[erlang-questions] R13B02 on 8/16 core box: all TCP communication hangs/frozen

Thu Nov 19 03:56:21 CET 2009

Luke Gorrie <luke@REDACTED> wrote:

lg> I suppose you knew the risk of idle speculation from the peanut
lg> gallery when you posted this to erlang-questions..

Yes, yes, though perhaps posting only an abridged message here on
erlang-questions was a mistake?  {shrug}

lg> Can you clarify the timeline? First event (time T0) is foo@REDACTED being
lg> detected as "not responding" by its peers (i.e. doesn't answer TCP
lg> heartbeat) and second event is seeing that the emulator is totally
lg> wedged (time T1). Is it two days between T0 and T1?

More like 2 seconds, or less maybe.

lg> lsof shows not many open files / nothing scary.

... except that it should have had many more.  The weird thing is that
"lsof" didn't know how to identify the last dozen or so fds.  There
isn't an "lsof" package vs. kernel mismatch, I wonder if the app did a
legitimate system call (but not close(2)) that managed to put those fds
in a state where "lsof" can't decypher the kernel's data structures.

lg> gdb shows the first thread in select() and the rest blocking on a
lg> pthreads event. Consistent with (a) normal operation (b) deadlock
lg> inside the emulator (c) screwed up file descriptor set or timeout in
lg> select(). I suppose (c) at least could be ruled out with gdb'ery.
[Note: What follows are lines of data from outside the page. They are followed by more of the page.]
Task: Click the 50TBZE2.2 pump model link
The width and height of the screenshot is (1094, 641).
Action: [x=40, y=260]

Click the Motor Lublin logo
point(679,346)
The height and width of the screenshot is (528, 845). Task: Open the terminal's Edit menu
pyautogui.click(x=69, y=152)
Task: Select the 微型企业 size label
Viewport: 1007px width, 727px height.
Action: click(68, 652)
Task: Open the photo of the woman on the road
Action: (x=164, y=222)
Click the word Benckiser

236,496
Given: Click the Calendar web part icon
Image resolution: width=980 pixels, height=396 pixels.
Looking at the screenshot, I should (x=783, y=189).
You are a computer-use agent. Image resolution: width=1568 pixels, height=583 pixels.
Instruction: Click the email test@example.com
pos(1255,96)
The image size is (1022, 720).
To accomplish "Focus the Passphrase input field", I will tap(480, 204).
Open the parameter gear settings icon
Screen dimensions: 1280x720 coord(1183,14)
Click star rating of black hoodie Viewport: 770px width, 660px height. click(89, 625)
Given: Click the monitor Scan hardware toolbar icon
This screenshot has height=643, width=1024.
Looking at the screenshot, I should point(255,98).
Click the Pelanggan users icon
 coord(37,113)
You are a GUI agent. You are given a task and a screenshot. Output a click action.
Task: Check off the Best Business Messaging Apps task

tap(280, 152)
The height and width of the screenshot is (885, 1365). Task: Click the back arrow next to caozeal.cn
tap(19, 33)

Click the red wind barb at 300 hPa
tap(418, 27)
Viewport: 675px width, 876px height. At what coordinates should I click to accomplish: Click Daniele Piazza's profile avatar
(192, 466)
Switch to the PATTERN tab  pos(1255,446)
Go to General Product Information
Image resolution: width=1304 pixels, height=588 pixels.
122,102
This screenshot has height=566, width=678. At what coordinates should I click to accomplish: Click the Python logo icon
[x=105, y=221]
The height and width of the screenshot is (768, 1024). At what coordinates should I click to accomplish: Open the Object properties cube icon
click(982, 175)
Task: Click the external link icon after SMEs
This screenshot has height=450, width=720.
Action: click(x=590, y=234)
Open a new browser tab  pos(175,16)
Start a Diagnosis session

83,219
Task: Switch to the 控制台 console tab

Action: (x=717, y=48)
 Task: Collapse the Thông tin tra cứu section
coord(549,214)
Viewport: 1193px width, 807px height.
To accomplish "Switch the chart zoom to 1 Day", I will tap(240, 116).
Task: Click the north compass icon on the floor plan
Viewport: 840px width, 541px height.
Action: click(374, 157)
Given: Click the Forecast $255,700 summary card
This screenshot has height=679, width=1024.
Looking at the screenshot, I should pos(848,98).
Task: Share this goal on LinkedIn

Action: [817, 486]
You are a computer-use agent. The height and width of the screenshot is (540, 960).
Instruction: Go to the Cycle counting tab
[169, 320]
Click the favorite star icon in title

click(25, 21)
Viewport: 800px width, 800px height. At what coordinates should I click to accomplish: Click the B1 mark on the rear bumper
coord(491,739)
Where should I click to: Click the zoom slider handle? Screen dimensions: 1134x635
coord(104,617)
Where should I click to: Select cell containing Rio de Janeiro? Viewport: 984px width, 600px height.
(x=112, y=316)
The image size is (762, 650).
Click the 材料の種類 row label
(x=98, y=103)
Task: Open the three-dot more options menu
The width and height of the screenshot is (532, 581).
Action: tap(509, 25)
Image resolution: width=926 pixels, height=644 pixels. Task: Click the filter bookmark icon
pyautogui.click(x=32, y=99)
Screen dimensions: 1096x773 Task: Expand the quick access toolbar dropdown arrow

Many thanks to Rickard Green for the wondrously quick patch.  We'll
start using it today, though it has taken a week or more for a single
occurrance of this bug (or, rather, what we now suspect are all
manifestations of the same thing).

lg> But it seems like the most interesting tidbit is:

lg> Are you saying that it sometimes takes several seconds to establish
lg> a loopback socket connection from telnet or netcat? That sounds
lg> extremely fishy! [...]

Yes, I agree with your blame pointed at the kernel, but ... those
sockets have a listen backlog of 4096.  Strace shows no VM activity in
any thread when a new TCP connection is actually established.  My guess
is that when the app does not bother calling accept(2), and then the
listen backlog queue is full, the kernel will wait until one of the
existing 4096 TCP connections leaves CLOSE_WAIT state, which then leaves
an open slot in the listen queue?

lg> Can the kernel possibly be very busy? (I watch 'vmstat 1' to check.)

Somewhat busy, but not with any activity for the VM in question.  No
shortage of OS file descriptors, OS process slots, etc.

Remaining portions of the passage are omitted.